> **Document extract**:
◆ ◆ ◆ ◆

How to Help an Injured Bat
The world has lots of brilliant batty experts. If you find a poorly bat, you could call your local wildlife ambulance, but it’s best to call Bat Conservation Trust, as they are their experts know everything (including how to safely transport a bat – involving hole-punched shoe-boxes and a tiny container for water, but to avoid drowning (they suggest a milk bottle cap or furniture castor). Their army of volunteers watch bats, record bat sightings, rescue injured bats and release them back to the wild. They are literally batty about bats!
Daubenton’s Bats are also called our ‘water bats’. Bats are the world’s only flying mammals, and these ones live often near fenlands and wetlands, and can be seen skimming the surface for insects at night. They eat up a lot of our midges, scooping them up with their feet and tail. In winter, they hibernate in caves and tunnels. In the wild they can live over 20 years.
Books about Bats
- The Bat is a funny illustrated guide to bats, that will have you up all night reading! With a talent for sleeping upside down, bats live all over the world (not Antarctica). Learn about the 1200 species, how they find their way around and where they hibernate.
- Flying Blind is a book by writing professor Don Mitchell, was was approached by a US biologist to track endangered bats on his farm. At first thinking of them as ‘flying rats’, he soon changed his mind and even persuaded neighbours to join him on nightly meditations.
- Bat Citizens is by animal welfare campaigner Rob Laidlaw, who always writes good books for children: educational and fun. In this book, he persuades youngsters to become ‘bat citizens’ and get involved with conservation projects around the world. Teaching of their habits and habitats with a bit of bat biology thrown in, this book will enthral the most nervous reader!
I’m Not Scary is an endearing tale for children of a friendly bat who just wants to share some cake and his baking skills. Raahat Kaduji loves creating gorgeous art inspired by nature, wildlife and the English countryside. Gently comforting, when other animals see Bat’s shadow at their window, they are terrified and think he is a monster. But he just wants to share his baking with some friends.
Look up, and you see things flying
Between the day and the night;
Like a glove, a black glove thrown up at the light,
Wings like bits of umbrella.
Creatures that hang themselves up like an old rag, to sleep;
And grinning in their sleep.
A Picture Book about Bat Echolocation
Fiona the Fruit Bat is a picture book about bat echolocation, designed to inform young people about the wonderful world of bats, and how to help them. This sweet and fun book for children ages 3 to 7 is written by a scientist, who works with bats every day.
It’s time for Fiona the fruit bat to take her very first flight, but she’s scared. How will she fly, when she can’t see in the dark? Mama just says ‘listen’. But how will listening, help her to see? Then she hears a mysterious sound from deep in her cave. To find out what’s making that noise – and to finally fly – Fiona will have to unlock a secret, hidden inside herself.
This book explores the fascinating science behind echolocation (and has backmatter pages with information on fruit bats). Ther is also a comforting messge, to help children who are scared of the dark. There is also an underlying message on overcoming the fear of new experiences, and finding the courage to listen to your own voice.
Dan Riskin is a biologist, who studies short-tailed fruit bats. He has spent decades researching the biomechanics of how bats move – he is obsessed with bats! The book is illustrated by Rachel Qiuqi, who was born in Shanghai and now lives in Ontario, Canada.

◆ ◆ ◆ ◆

> **What the task requires**:
Answer these questions from the bat article:
1. Where do Daubenton's bats hibernate in winter?
2. How many bat species does The Bat teach readers about?
3. What kind of bats does Dan Riskin study?

◆ ◆ ◆ ◆

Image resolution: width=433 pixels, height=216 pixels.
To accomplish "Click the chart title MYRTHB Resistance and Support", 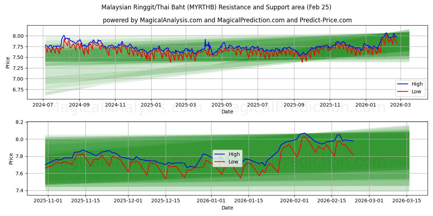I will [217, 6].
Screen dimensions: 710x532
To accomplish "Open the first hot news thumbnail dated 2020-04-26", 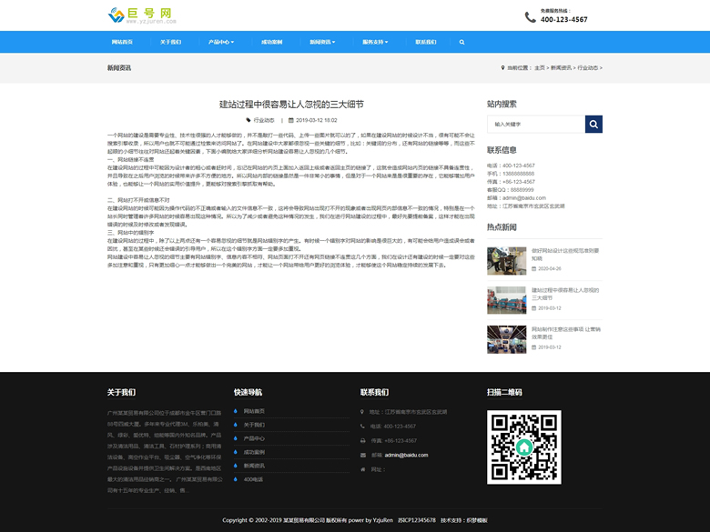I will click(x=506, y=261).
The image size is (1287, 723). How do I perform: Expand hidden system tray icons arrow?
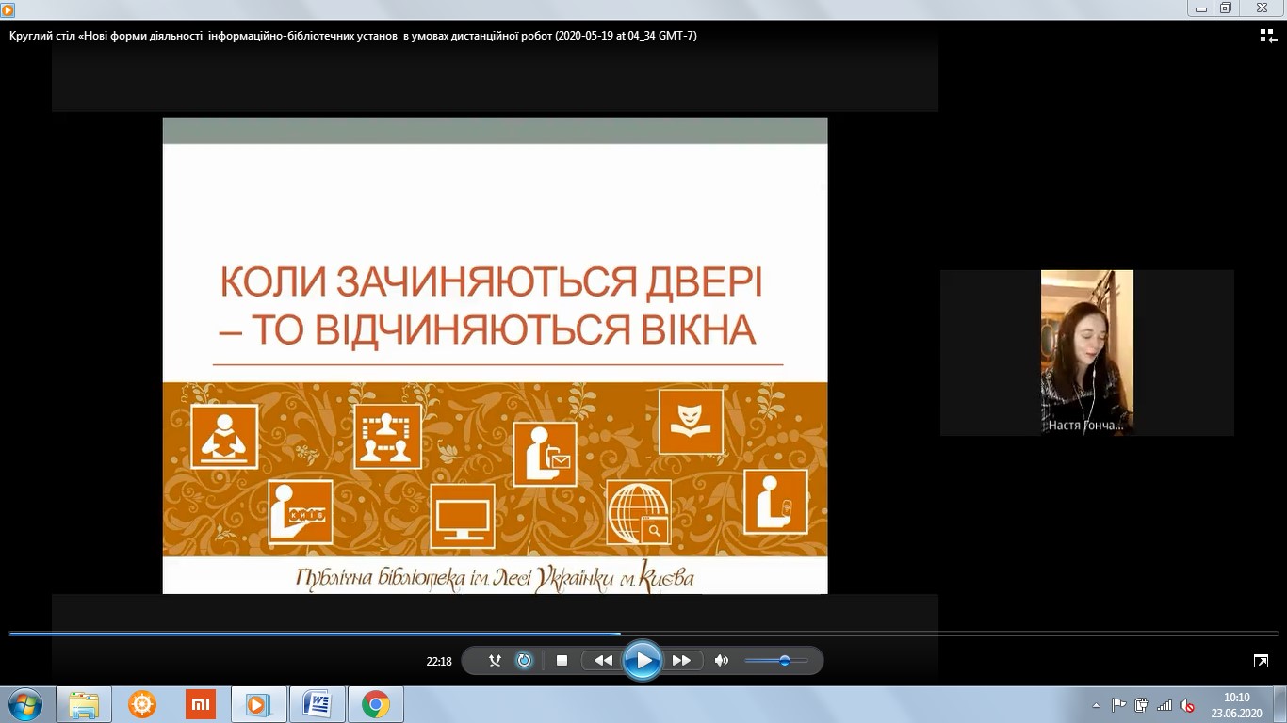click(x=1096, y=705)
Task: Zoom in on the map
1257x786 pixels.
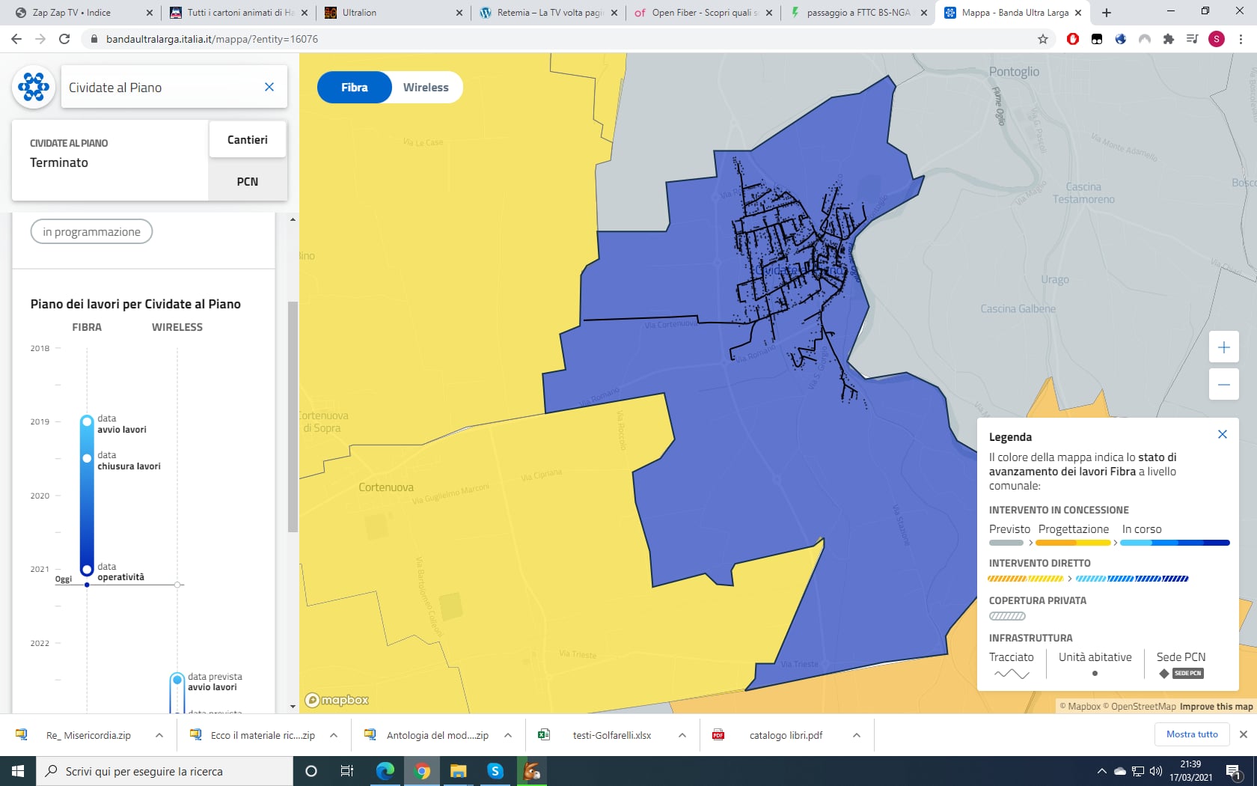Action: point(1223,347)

◆ ◆ ◆ ◆

> **Result for this exercise**:
1. In caves and tunnels.
2. 1200 species.
3. Short-tailed fruit bats.